HOW TO COMPLETE THIS TASK
Filter the listing below, copying every line in which the word "agent" appears.

LISTED RECORDS
━━━━

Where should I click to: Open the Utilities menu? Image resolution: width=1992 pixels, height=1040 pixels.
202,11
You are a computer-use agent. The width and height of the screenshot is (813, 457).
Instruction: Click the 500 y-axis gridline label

━━━━

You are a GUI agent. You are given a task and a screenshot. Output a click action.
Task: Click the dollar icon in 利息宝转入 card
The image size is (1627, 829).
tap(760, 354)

━━━━

FINISHED EXERCISE
You are a computer-use agent. The width and height of the screenshot is (813, 457).
You are a GUI agent. You are given a task and a screenshot. Output a click action.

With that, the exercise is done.